# Snowboarding Survey



## P0wderhound (Nov 27, 2018)

Hello! I am a high school student who loves snowboarding and skiing. Right now, I have year long project for an engineering class to identify and fix some problem with a working prototype. I was hoping to do a project around snowboarding so I have this survey (QR code below) to assess the need for a device to alleviate pains while snowboarding. I was hoping some of you could complete it... it's short! Thanks!:grin:


----------



## Argo (Feb 25, 2010)

Please read the forum rules in the new member section. Then ask that question again. Normally I use more colorful language but since you're a kid I will be nice....

https://www.snowboardingforum.com/w...embers/51207-posting-surveys-advertising.html


----------



## wrathfuldeity (Oct 5, 2007)

Kid, this could be an important opportunity for a life lesson...but it is your decision. The decision is, do you have the capacity to take heed of some old geezers that don't mind you being in the yard...but stay off the frcking grass. :hairy:


----------



## chomps1211 (Mar 30, 2011)

Kids been warned,... time fer the Popcorn & see if he runs widdit!! 

 




:hairy:


----------



## mojo maestro (Jan 6, 2009)

I'll take the survey........if...........you post some sweet pics of yer Mom................


----------



## wrathfuldeity (Oct 5, 2007)

P0wderhound said:


> )a device to alleviate pains while snowboarding.

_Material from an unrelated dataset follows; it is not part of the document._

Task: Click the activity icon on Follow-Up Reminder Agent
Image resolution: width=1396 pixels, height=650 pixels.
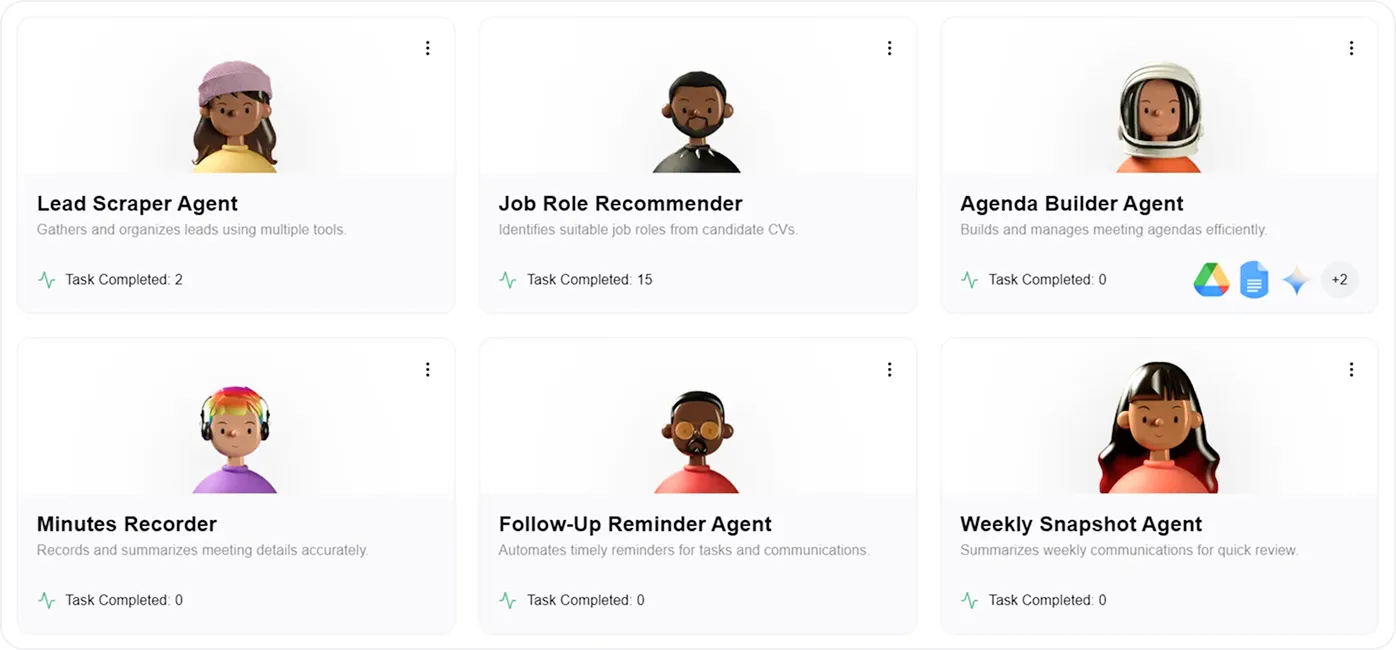Action: (x=508, y=600)
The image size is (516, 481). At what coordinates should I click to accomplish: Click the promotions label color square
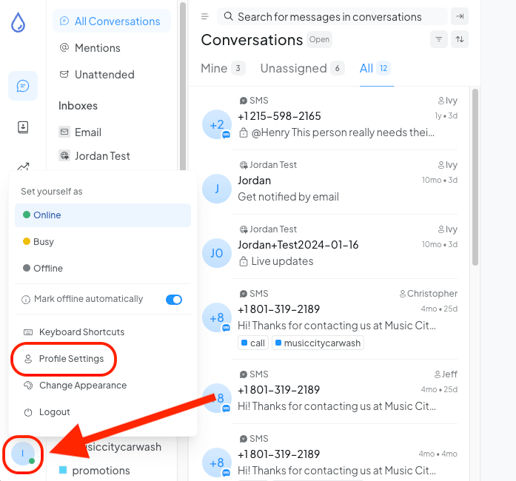(63, 470)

wut kind of pains are we talking about? Dars lots of pains matey...did I ever tell yer bout how me became a peg leg snowboarder.. @essie52 our resident professor of pain.

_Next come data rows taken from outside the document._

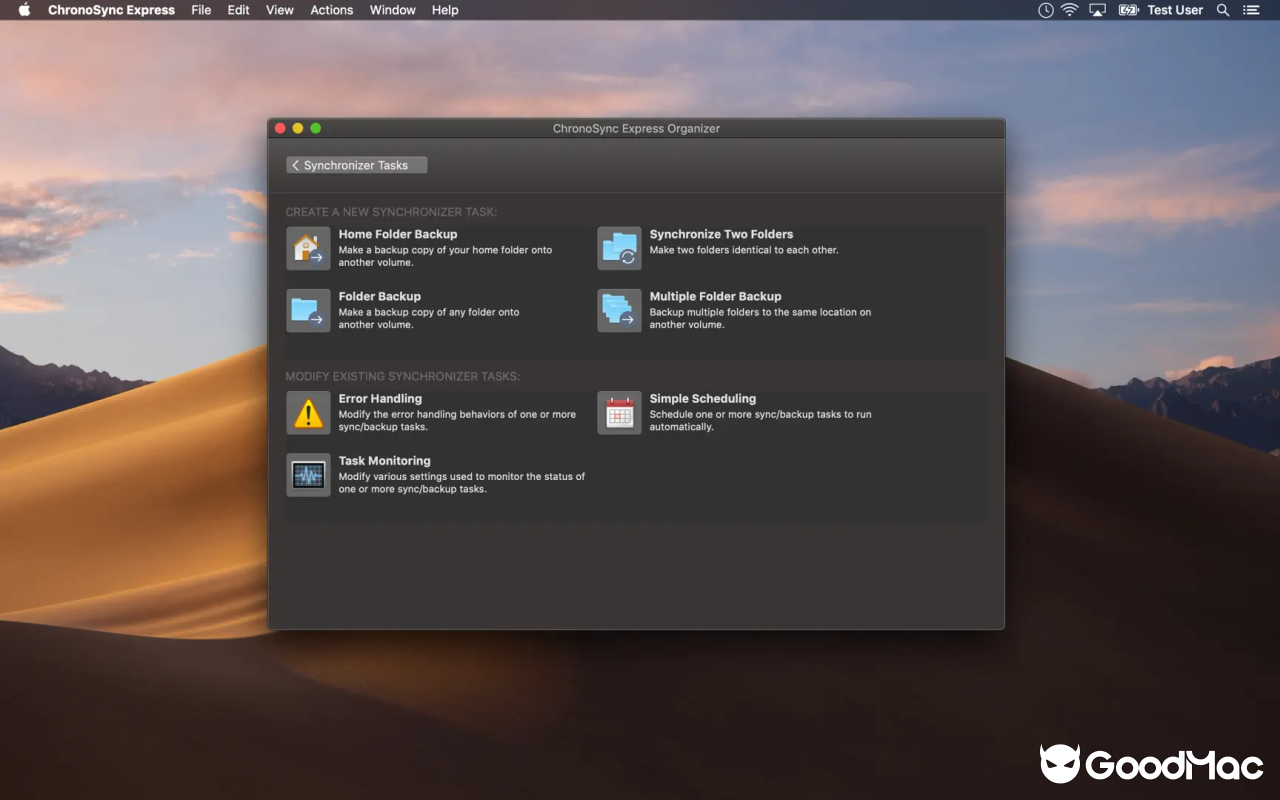Open the Simple Scheduling calendar icon
This screenshot has width=1280, height=800.
[x=619, y=412]
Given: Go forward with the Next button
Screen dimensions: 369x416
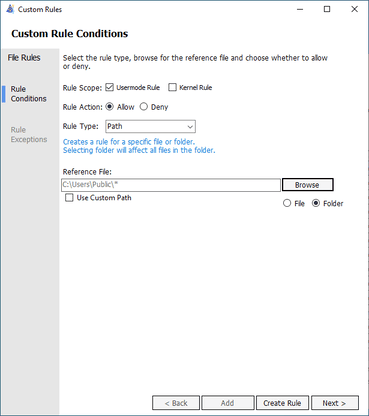Looking at the screenshot, I should point(335,403).
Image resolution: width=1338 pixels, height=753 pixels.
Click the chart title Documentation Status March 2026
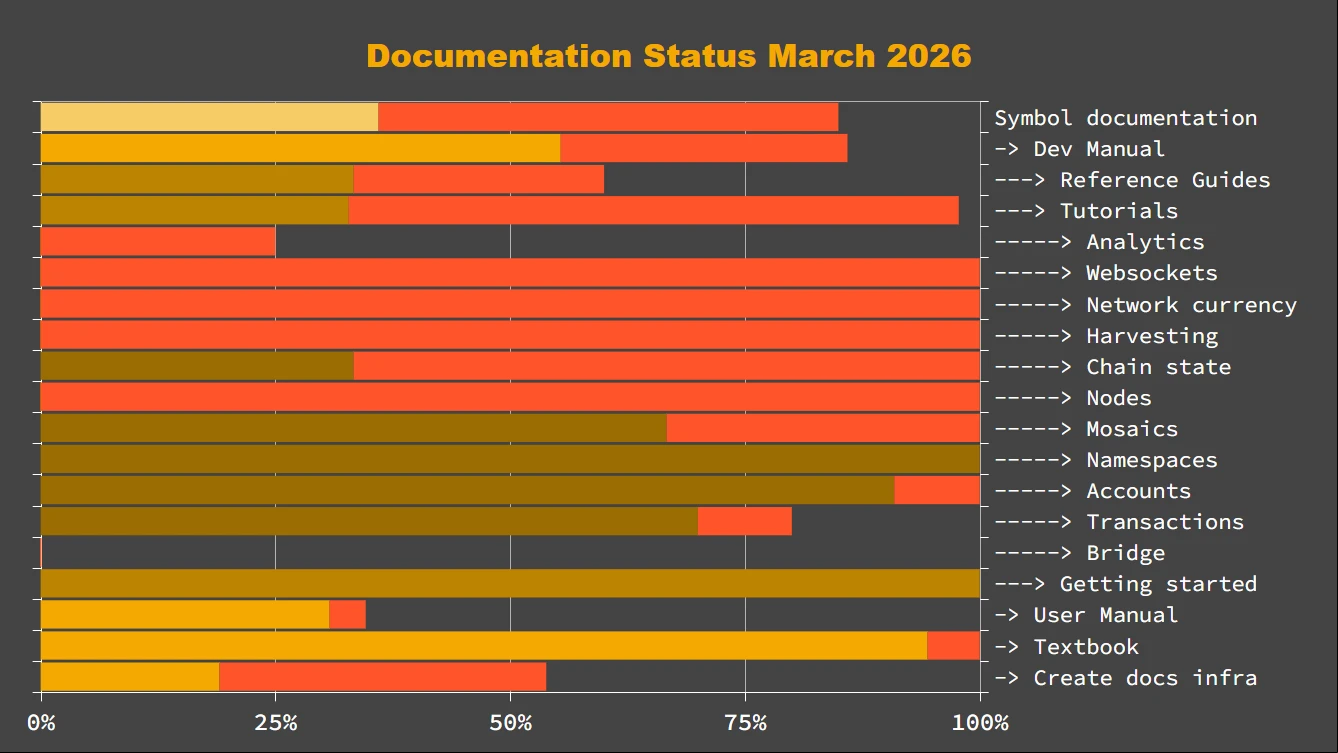(668, 55)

What is this witchery...ya telling me that this little square thingy can alleviate my pains while snowboarding

https://www.snowboardingforum.com/a...d1543348977-snowboarding-survey-survey-qr.jpg


----------



## essie52 (Mar 19, 2014)

wrathfuldeity said:


> wut kind of pains are we talking about? Dars lots of pains matey...did i ever tell yer bout how me became a peg leg snowboarder.. @essie52 our resident professor of pain.
> 
> 
> What is this witchery...ya telling me that this little square thingy can alleviate my pains while snowboarding
> ...


ouch, ouch, ouch!


----------



## Argo (Feb 25, 2010)

wrathfuldeity said:


> wut kind of pains are we talking about? Dars lots of pains matey...did I ever tell yer bout how me became a peg leg snowboarder.. @essie52 our resident professor of pain.
> 
> 
> What is this witchery...ya telling me that this little square thingy can alleviate my pains while snowboarding
> ...


Yeah, wtf do we do with that. We are too old for that shit.


----------



## Manicmouse (Apr 7, 2014)

High school student selling weed is what I read


----------



## offthewallds (Dec 16, 2016)

Maybe it's about emotional pain, like a full parking lot on a bluebird day, being stuck at work when it's nuking in your favorite tree run, deteriorating relationship with your SO because you're too distracted "sending it with the bro's"...

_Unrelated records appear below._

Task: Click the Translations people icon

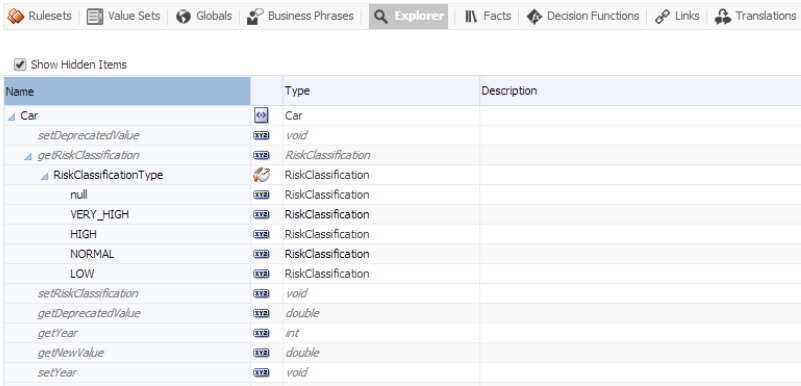Action: point(722,16)
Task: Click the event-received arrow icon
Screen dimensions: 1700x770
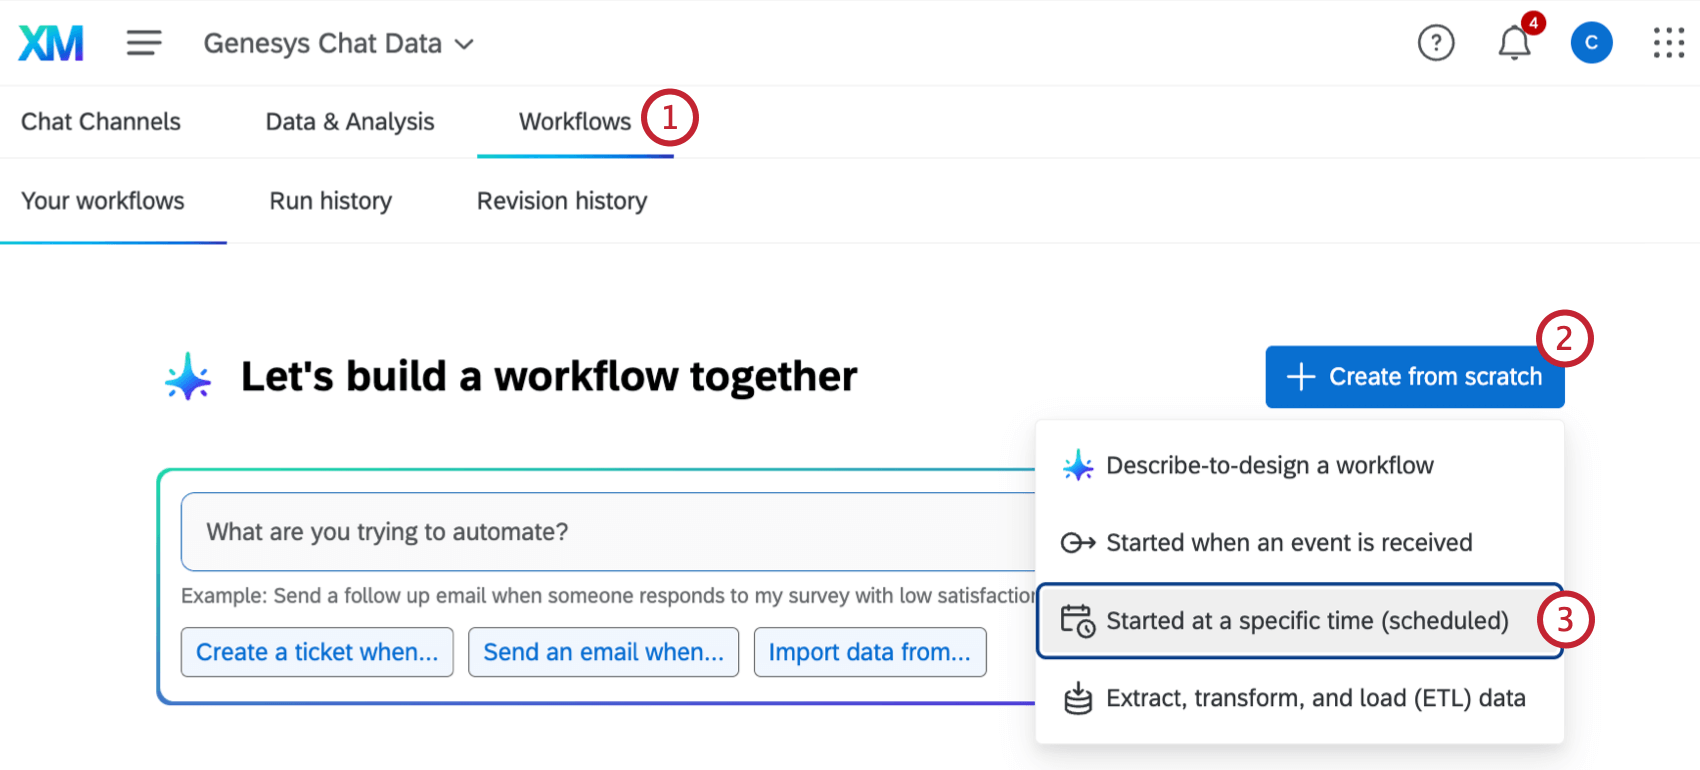Action: tap(1078, 542)
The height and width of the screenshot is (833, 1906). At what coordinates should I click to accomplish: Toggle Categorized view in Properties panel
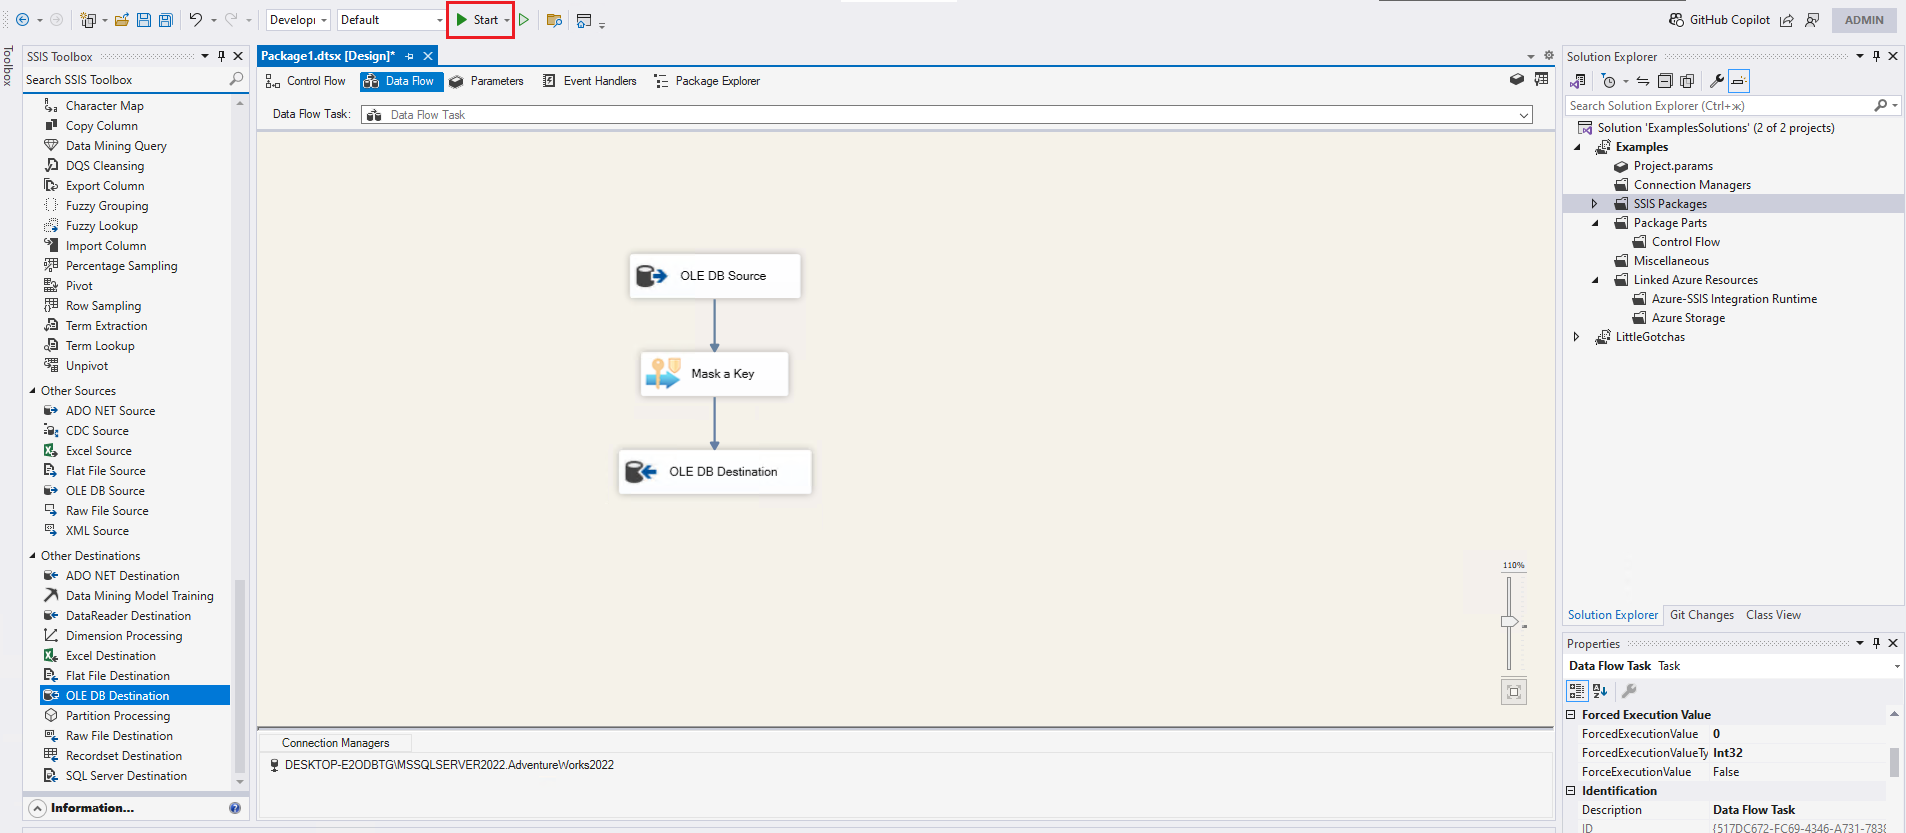pyautogui.click(x=1576, y=691)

This little shit might be on to something... Or he can't read TOS... ?


----------



## Rip154 (Sep 23, 2017)

Shock collar connected to your nervous system that goes off every time you feel pain. In the end you will learn not to feel pain. Problem solved!


----------



## SteezyRidah303 (Oct 5, 2010)

P0wderhound said:


> .....to assess the need for a device to alleviate pains while snowboarding. I was hoping some of you could complete it... it's short! Thanks!:grin:


One word....Adrenaline 

>


----------



## essie52 (Mar 19, 2014)

The teacher in me feels the need to help you out. First, the return on surveys is usually low, combine that with the need to have a QR code reader, and your return is going to be extremely low. Second, you need to be more specific. Maybe your survey helped with this (I would not know; did not feel like DL'ing a QR code reader). This is your assignment, not ours. What "pains" do you experience when you are snowboarding? Once you've identified that and come up with an idea, then you can ask for people's opinions. There are many things that have already been invented to relieve snowboarding "pains". Many snowboarders dismiss these types of things as they often have a con list longer than the pro list. There are also some great things that I cannot imagine not using. Again, come up with an idea first.
Best,
E


----------



## freshy (Nov 18, 2009)

I can only assume the pains are from using muscles you don't normally use when you don't snowboard a lot. Only one cure for that and its more snowboarding. They have invented things like snowboards and lifts to help combat this problem.


----------